I’m really new to .net Controllers and the use of tft Displays. We are using the ChipworkX Module and things are running quite good,
the Developmentprocess is very fast with this board. But due to cost savings for series production, we decided to switch to the G120 Module, and so we ordered the FEZ Cobra II with WiFi Option last week. The delivery time is a 4Weeks so i’m trying to get some Informations about the integrated tft controller.
In normal it seems there are some important signals which every TFT Display needs:
VSync, HSync, Clk
and the color signals:
R0-7, B0-7, G0-7 (when using 24bit color depth)

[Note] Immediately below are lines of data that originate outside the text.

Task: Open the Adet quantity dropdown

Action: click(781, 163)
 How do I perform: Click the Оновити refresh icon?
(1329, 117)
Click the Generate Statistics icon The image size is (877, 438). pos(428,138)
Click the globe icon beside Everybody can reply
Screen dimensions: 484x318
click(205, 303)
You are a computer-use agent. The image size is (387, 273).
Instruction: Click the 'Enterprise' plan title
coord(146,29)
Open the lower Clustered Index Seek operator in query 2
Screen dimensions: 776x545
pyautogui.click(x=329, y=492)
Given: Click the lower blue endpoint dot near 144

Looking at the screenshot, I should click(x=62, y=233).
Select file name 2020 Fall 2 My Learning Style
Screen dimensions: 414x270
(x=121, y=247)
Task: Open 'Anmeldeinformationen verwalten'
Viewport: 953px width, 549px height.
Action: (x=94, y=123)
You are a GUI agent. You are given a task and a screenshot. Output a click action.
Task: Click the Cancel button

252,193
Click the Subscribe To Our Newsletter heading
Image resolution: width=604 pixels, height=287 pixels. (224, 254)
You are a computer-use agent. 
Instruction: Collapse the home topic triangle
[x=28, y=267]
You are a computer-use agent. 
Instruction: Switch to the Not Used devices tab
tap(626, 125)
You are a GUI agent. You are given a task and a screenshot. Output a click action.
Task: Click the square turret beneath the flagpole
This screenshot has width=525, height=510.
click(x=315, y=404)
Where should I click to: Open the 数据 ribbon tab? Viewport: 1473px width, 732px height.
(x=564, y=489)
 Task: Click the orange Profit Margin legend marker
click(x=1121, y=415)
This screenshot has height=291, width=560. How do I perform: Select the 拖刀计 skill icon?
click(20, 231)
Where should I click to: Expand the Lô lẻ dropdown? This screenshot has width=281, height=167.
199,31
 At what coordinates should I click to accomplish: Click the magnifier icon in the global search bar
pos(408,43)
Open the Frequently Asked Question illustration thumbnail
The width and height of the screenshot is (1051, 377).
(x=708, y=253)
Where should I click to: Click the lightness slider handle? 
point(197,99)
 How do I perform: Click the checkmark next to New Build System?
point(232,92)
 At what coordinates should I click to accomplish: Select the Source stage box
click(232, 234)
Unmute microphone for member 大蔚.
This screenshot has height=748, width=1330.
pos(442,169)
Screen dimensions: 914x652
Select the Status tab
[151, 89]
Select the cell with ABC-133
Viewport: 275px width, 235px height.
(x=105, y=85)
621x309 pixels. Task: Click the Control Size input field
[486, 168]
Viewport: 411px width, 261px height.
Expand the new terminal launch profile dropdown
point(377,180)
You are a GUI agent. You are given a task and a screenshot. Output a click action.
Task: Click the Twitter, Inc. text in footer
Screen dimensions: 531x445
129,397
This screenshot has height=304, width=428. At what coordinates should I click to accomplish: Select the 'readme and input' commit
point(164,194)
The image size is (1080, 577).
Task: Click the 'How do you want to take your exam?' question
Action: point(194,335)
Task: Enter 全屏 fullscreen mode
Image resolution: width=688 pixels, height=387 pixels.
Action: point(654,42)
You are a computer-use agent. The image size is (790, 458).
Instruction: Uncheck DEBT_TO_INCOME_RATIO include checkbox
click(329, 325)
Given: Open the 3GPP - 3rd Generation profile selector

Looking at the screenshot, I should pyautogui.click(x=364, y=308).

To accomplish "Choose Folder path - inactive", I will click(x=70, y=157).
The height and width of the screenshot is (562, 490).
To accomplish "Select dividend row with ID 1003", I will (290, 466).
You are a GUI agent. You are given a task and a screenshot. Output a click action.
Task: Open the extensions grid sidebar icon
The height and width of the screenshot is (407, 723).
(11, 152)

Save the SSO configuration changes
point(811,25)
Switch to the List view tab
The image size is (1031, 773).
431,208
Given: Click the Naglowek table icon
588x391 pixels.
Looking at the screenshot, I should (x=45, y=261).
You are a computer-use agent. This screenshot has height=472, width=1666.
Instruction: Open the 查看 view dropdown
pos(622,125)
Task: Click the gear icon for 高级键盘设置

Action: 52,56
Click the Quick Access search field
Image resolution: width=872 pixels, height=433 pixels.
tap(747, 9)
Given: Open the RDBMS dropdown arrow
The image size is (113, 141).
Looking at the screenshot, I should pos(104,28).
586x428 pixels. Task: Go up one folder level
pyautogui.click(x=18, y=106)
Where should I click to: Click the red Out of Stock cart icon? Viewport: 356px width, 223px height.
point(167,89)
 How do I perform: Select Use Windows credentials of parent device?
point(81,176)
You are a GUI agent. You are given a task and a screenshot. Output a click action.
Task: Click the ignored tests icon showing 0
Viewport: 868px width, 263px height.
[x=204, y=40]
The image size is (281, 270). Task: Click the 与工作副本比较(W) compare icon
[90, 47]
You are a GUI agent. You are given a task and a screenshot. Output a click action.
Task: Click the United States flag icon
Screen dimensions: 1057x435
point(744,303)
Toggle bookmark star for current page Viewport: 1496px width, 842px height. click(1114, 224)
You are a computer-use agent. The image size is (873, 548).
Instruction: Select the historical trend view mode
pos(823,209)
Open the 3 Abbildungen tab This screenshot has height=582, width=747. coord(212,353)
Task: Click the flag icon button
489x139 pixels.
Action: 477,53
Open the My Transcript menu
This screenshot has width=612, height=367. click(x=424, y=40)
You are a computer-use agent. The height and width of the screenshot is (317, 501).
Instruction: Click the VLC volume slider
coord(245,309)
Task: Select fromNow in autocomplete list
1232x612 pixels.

As i mentioned i never used a tft LCD before, but the main idea is, to use the 3.5’’ TE Display Module when getting started with the Cobra board, but later on,
it should be possible to use other tft LCD’s (5’’ or up to 7’’).
So the first question is, that i noticed that the color signals on the .net Controllers are B0-4, G0-5, R0-4.
It seams that it should be possible to connect nearly every TFT Display like a 7’’ 24bit RGB TFT, but the color resolution cannot be used.
The unused color signals should then be hold on a certain level(push up or pull down to Digital Display Supply) i think.
And may someone explain me the purpose of 5bit Blue, 5bit Red but 6bit Green Color Depth?
As my collegue who does the Software part mentioned, it is possible to use 24bit colors in Software, but in my opinion this does not make any sense, because the integrated tft controller only uses 16bit on the physical Interface.
Thanks for any tipps and advices,
best regards Christian
[quote]and the color signals:
R0-7, B0-7, G0-7 (when using 24bit color depth)[/quote]
That is incorrect on NETMF devices as NETMF is 16bit color 5:6:5 which will give you plenty of color depth on embedded system without losing much more resources. Your ChipworkX is also 5:6:5 and so is any other NETMF device. I wouldn’t be concerned about 24bit vs 16bit as any graphics you do will look fantastic.
The best place to see what signals are required is by checking the 3 RGB sockets in the FEZ Cobra II schematics. If you use one of our displays then it is plaug and play. If you use your own TFT then you just need to map the signals on your display to the 3 RGB sockets, which are gadgeteer compatible.GHI Electronics – Where Hardware Meets Software
thanks for your advice. Yesterday we’ve got the CP7, looks really impressive.
We are currently developing the prototype but we are planning to start with small series production with some of your NETMF Controller (50+/month) at the end of this year.
For that reason we have to do some customizations to the glass plate, and of course the gadgeteer connectors wont be needed any more.
I really look further that the prototype will be running quite good with the G120 controller, but for our product we really have to customize the tft / touch combination.
Is there any possibility to get some information about the gadgeteer PCB on the CP7, and who manufactures that Display/ touch combination?
I’m looking forward that we can find a solution to our problem,
I’d suggest that anything’s possible, but it’s probably a discussion you want to have with GHI offline - approach them directly and I am sure they’ll help where they can
@ Gus: thanks! ill take a look into that.
@ architect: i sent a mail to GHI sales, but i did not get a answer yet. So i thought that such questions should be talked by telephone.
thanks for your excellent support,
best regards,
Christian
This is correct. Just pull them down to 0. So, for example, hooking a 24-bit display up to a 16-bit controller, you’d use the following pin assignments:
R7 = R4
R6 = R3
R5 = R2
R4 = R1
R3 = R0
R2 = GND
R1 = GND
R0 = GND
This is done all the time, as it is common for different displays and display controllers to have idfferent color depths. If you hooked a 24-bit controller up to a 16-bit TFT, you’d do the same thing, but flip it around. Just always remember to match up the the MSB (most significant bit) on both sides, and work your way down to the LSB (least significant bit).
RGB 565 is the most common implementation of 16-bit (computers like buses that are multiples of 8, so you end up with 8bit, 16bit, 24bit and 32bit graphics). Although we could just do RGB555 (which would be 15 bits of color, with one unused bit on the 16-bit bus), we give that extra bit to green.
Here’s why: Human eyes have more M cones (which sense green light) than any other types of cones, so we perceive green light better than red or blue. That’s why it makes sense to allocate more data to green.Many applications have YUV4:2:2 as the source encoding, where green (on the luminance channel) is sampled twice as much as red and blue. Bayer patterns on cameras have twice as many green sensors as blue sensors. This is a common trend in color graphics.
The physical LCD signaling isn’t too complicated to figure out. Different displays have different tolerances for front/back porch and sampling rate, though, so you’ll have to create an appropriate DisplayConfig to pass to the LCD controller. Once you select a display, pop back onto the forums and we can help you get the appropriate displayConfig set in .NET Micro Framework.